A 1904 fire that began in the basement of the Morris Building at 63 Broadway, damaged the Pinkerton and other buildings on the block. Twenty-four engines and six hook and ladder companies responded. The Fire Department of New York recorded that the Adams Express Company building was destroyed, but Adams Express continued to occupy the site. By 1906, Adams Express was planning a new, fireproof building to be constructed on the site of the Pinkerton Building.

===Construction===
In 1910 Industrial World Magazine reported that Adams Express was proceeding with a 10-story, brick and limestone building designed by George K. Hooper of Hooper-Faulkenau Engineering Company. Then in 1911, Adams Express finally purchased the Pinkerton Building.

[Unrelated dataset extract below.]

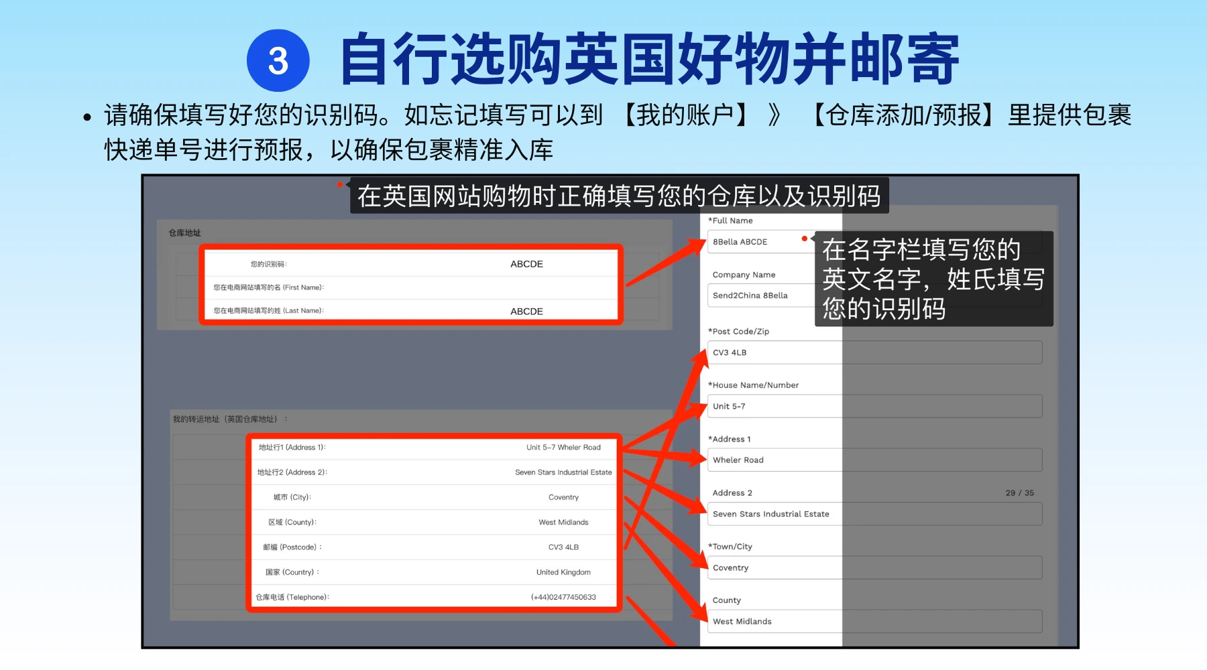Click the red dot left of top banner caption
The height and width of the screenshot is (670, 1207).
tap(340, 184)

Although Hooper's plans would have blended with existing buildings in the Financial District where, in 1912, nearly half of the buildings were five stories or lower, the Hooper design was never constructed, as it was apparently too small. Instead, in 1912, Francis Kimball was hired to build a 32-story structure.

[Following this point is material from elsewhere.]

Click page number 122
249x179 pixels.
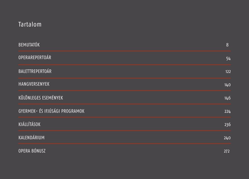[228, 71]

When construction began in 1912 on the Kimball design, first The New York Times and later city planners became concerned about sunlight and airspace. The Adams Express Building was one of a growing number of behemoths, most notably the then-under-construction Equitable Building, that cast shadows not only on the street but on nearby smaller buildings and drove down real estate value, rent, and tax revenues. F.W. Fitzpatrick complained that the Adams Express Building cast an 875-foot shadow. The 1916 Zoning Resolution provided a remedy in the form of setbacks where new buildings would be stepped back at certain heights depending on the width at the street. The restrictions would have applied to 75% of the ground area of the building, but construction of the Adams Express Building had occurred before the new zoning restrictions were adopted.

===Later history===
The building sustained heavy damage in 1916 when 300 windows were blown out in the Black Tom explosion.

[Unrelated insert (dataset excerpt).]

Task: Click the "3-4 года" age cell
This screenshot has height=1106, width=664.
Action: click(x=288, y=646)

When the building was purchased by Metropolitan Life Insurance Company in 1988, an engineer discovered goldfish living in a pool of water below the basement heating system. Since that time, building engineers have fed the fish as a part of their regular maintenance routine. Between 2008 and 2015, the building underwent over $13 million worth of renovations.

RXR Realty bought the Adams Express Building from Broad Street Development for $330 million in May 2014. RXR placed the building for sale in September 2015 with an asking price of $450 million. and agreed to sell a 49 percent stake in the property that December for about $220 million. The next year, RXR received a $290 million loan from SL Green and Bank of China. RXR considered converting 61 Broadway to apartments in February 2023, amid increased vacancy rates due to the COVID-19 pandemic. RXR ceded control of 61 Broadway that May, having defaulted on a $240 million loan, and handed the building back to their lender, Aareal Bank. The loan was placed for sale in September 2023, when the building had a 57 percent occupancy rate. RXR announced plans in 2025 to convert the ninth floor into 21 apartments. By the following February, RXR planned to convert the entirety of 61 Broadway into apartments, obtaining nearly $500 million in financing for the project.